Healthy eating advice often starts with an ideal: more vegetables, more whole grains, less sodium, less added sugar. But for many people, the harder question is what that looks like in the middle of a regular week, with familiar meals, a grocery budget and no interest in starting over.
A new study suggests that smaller changes may be part of the answer. Researchers developed an artificial intelligence framework that used more than 135,000 U.S. meal records to identify simple food swaps that could make meals more nutritious and less expensive while keeping them close to what people already eat.
The study, published in PLOS Digital Health, is not a real-world test of whether people would like, buy or stick with the suggested swaps. Instead, it is a computational study showing how AI could help translate dietary guidelines into more practical meal-level changes.
That distinction matters. The findings do not prove that an app can automatically improve someone’s diet, and they do not show that people will choose the recommended foods in real life. But they point to a useful idea: healthy eating may feel more realistic when it begins with small substitutions, not complete meal makeovers.
The researchers used data from What We Eat in America, a national dietary survey, to analyze 135,491 meals logged by 55,228 adults. They identified common meal patterns for breakfast, lunch and dinner, then trained a generative AI model to create realistic meals that followed those patterns while adjusting serving sizes.
Next, the researchers tested whether the system could identify one, two or three ingredient substitutions that would improve nutrition and reduce modeled meal costs.
Compared with real meals in the same dietary pattern, the AI-generated meals were 47% closer to USDA nutritional targets, while still staying close to the overall meal type and flavors people actually reported eating. When the system applied one to three food swaps, nutritional quality improved by about 10%, while modeled meal costs fell by 22% to 34%.
The most common substitutions involved adding vegetables or legumes and replacing high-sodium or processed items.
That is what makes the study especially interesting from a behavior-change perspective. Many nutrition tools ask people to change too much at once. This framework was designed to preserve the basic structure of meals people already recognize, then make targeted substitutions that move the meal closer to dietary recommendations.
“Healthier eating does not have to mean giving up the meals people already enjoy,” the authors said.
That idea may resonate because the gap between knowing nutrition advice and using it is often wide. People may understand that beans, vegetables or lower-sodium foods are good choices, but still struggle with how to fit them into the meals they already cook, order or pack.
A swap-based approach could make that process feel less overwhelming. For example, a meal does not necessarily need to be rebuilt from scratch to become more nutritious. Adding a vegetable, replacing a processed side with beans or choosing a lower-sodium version of a familiar ingredient may be more manageable than adopting an entirely new eating pattern overnight.

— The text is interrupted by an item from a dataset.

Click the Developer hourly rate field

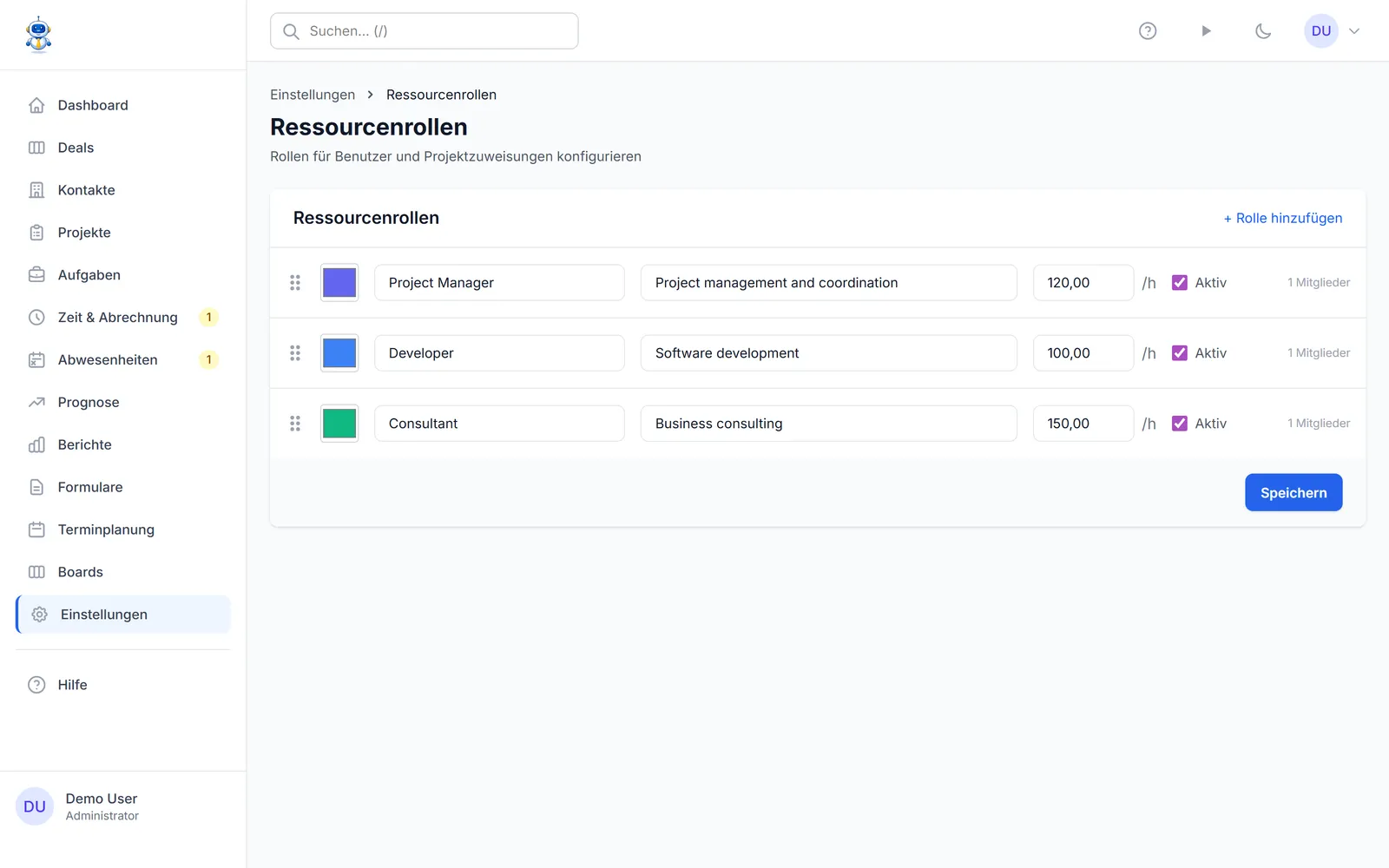click(x=1083, y=353)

The study also compared the trained model with GPT-4o, an unspecialized AI model. The specialized model produced meals that were closer to USDA guidelines for macronutrients, suggesting that nutrition-specific training and constraints may matter when AI tools are used for food recommendations.
That point is important because AI-generated nutrition advice can sound confident even when it is incomplete or unrealistic. A useful food recommendation tool needs more than creativity. It needs to account for nutrition standards, cost, serving sizes, meal patterns and whether a suggested meal still makes sense to the person eating it.
The authors said the framework could eventually support public health programs, consumer apps or clinical tools. But the next step is testing whether these kinds of recommendations work outside a computer model.
Real people make food choices based on taste, culture, time, cooking skills, food access, family preferences and what is available at the store. A swap may look nutritionally better and less expensive in a model but still fail if it does not fit someone’s life.
For now, the study offers a promising direction rather than a finished solution. AI may eventually help make healthy eating advice more specific, budget-aware and realistic. But the broader takeaway does not require an app: small, targeted changes can be a practical place to start.
As the authors put it, improving meals “does not necessarily require a complete redesign.”
This work was supported by the USDA-NIFA AI Institute for Next Generation Food Systems and by the NSF HDR: TRIPODS program. Trevor Chan received salary support from both grants.